=== What you need to do ===
a - Rewrite the part of the text on the ECtHR free-speech case that opens with the words containing "The ECtHR admitted" and closes with "aims in question.", putting "restriction" in place of "interference".
b - Carry on the text about the ECtHR free-speech case from the point where it stops.

According to the Austrian courts, freedom of expression is not limitless, and is subject to duties and responsibilities, such as refraining from making statements which hurt others without reason and therefore do not contribute to a debate of public interest. A balancing exercise between the rights under Article 9 ECHR (religious freedom) on the one hand and those under Article 10 ECHR on the other needs to be carried out.

The Austrian Supreme Court also sided with the lower courts, holding that the aim of the interference with the applicant' freedom of expression had been to protect religious peace and the religious feelings of others and was therefore legitimate. The court concluded that the applicant:
had not aimed to contribute to a serious debate about Islam or the phenomenon of child marriage, but merely to defame Muhammad by accusing him of a specific sexual preference, based on the assumption that he had had sexual intercourse with a prepubescent child, in order to show that he was not a worthy subject of worship.
Having exhausted all internal remedies, the applicant decided to bring her case before the ECtHR, claiming that her conviction under Austrian law had violated her Article 10 ECHR freedom of expression by wrongfully considering her statements are value judgments. Furthermore, she submitted that Austrian courts had overlooked to consider that religious groups have to be regarded as public institutions and therefore have to tolerate severe attacks, including those based on untrue facts, insofar as said attacks do not incite to violence.

The ECtHR analysis

The ECtHR admitted that the applicant's criminal conviction had interfered with her freedom of expression. However, any such interference would not violate Article 10 ECHR if it is
  • prescribed by law [which was the case here]
  • pursues one or more of the legitimate aims referred to in Article 10(2) ECHR [in this case, the aim would be to protect religious peace], and
  • is “necessary in a democratic society” in order to achieve the aim or aims in question.
Censorship?
"Necessary in a democratic society"

With particular regard to the latter, the Court highlighted how, on the one hand, those who choose to exercise the freedom to manifest their religion under Article 9 ECHR cannot expect to be exempt from criticism; on the other hand, freedom of expression does not extend to gratuitously offensive and profane remarks addressed at objects of veneration [readers might recall that the ECtHR made these very remarks in the recent decision in Sekmadienis Ltd v Lithuania, discussed here]:
Where such expressions go beyond the limits of a critical denial of other people’s religious beliefs and are likely to incite religious intolerance, for example in the event of an improper or even abusive attack on an object of religious veneration, a State may legitimately consider them to be incompatible with respect for the freedom of thought, conscience and religion and take proportionate restrictive measures . . . In addition, expressions that seek to spread, incite or justify hatred based on intolerance, including religious intolerance, do not enjoy the protection afforded by Article 10 of the Convention.

=== Data section ===
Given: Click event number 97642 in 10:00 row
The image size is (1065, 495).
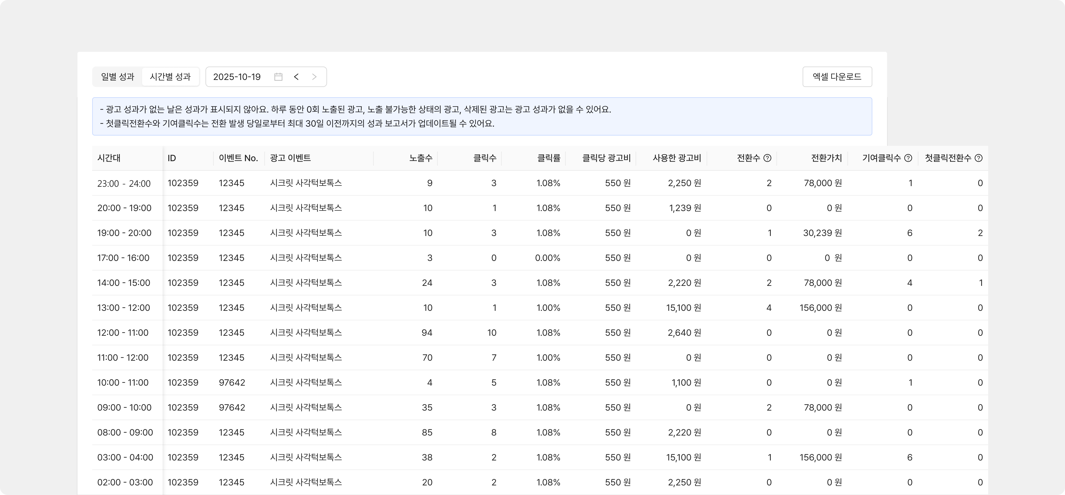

=== Answers for the exercise ===
a -
The ECtHR admitted that the applicant's criminal conviction had interfered with her freedom of expression. However, any such restriction would not violate Article 10 ECHR if it is
  • prescribed by law [which was the case here]
  • pursues one or more of the legitimate aims referred to in Article 10(2) ECHR [in this case, the aim would be to protect religious peace], and
  • is “necessary in a democratic society” in order to achieve the aim or aims in question.

b -
The discretion of individual contracting parties

All this said, individual states enjoy a wide margin of appreciation when regulating freedom of expression in relation to matters liable to offend personal convictions within the sphere of morals or religion. In any case, they also have a positive obligation under Article 9 ECHR to ensure the peaceful co‑existence and mutual tolerance of all religions and those not belonging to a religious group.

Statements of fact and value judgments

The ECtHR then recalled that a distinction should be made between statements of fact and value judgments. As regards the latter, 
the proportionality of an interference may depend on whether there exists a sufficient factual basis for the impugned statement, since even a value judgment without any factual basis to support it may be excessive.
Conclusion

In light of all these principles, the ECtHR concluded that, although Austria would enjoy a wide margin of appreciation, the fact that the applicant had made her statements in public in the context of seminars entitled in such a way as to convey the impression of objectivity, meant that the seminars were attended by different groups of people. As such, she should have been aware that "her statements were partly based on untrue facts and apt to arouse (justified) indignation in others."

As such, Austrian courts did not unduly interfered with the applicant's freedom of expression.

Iconic photograph:
commuter reads 
Lady Chatterley's Lover
on the London Tube the day
the book went on sale to the general public
Comment

This latest ECthR decision is substantially in line with the approach taken in Sekmadienis Ltd v Lithuania, a case whose national proceedings related to advertisements using Jesus look-alike models and phrases referring to him. The difference between the two cases is that, while in Sekmadienis the expression found to be against public morals was arguably used in a humorous context, here the intent of the applicant was to criticize.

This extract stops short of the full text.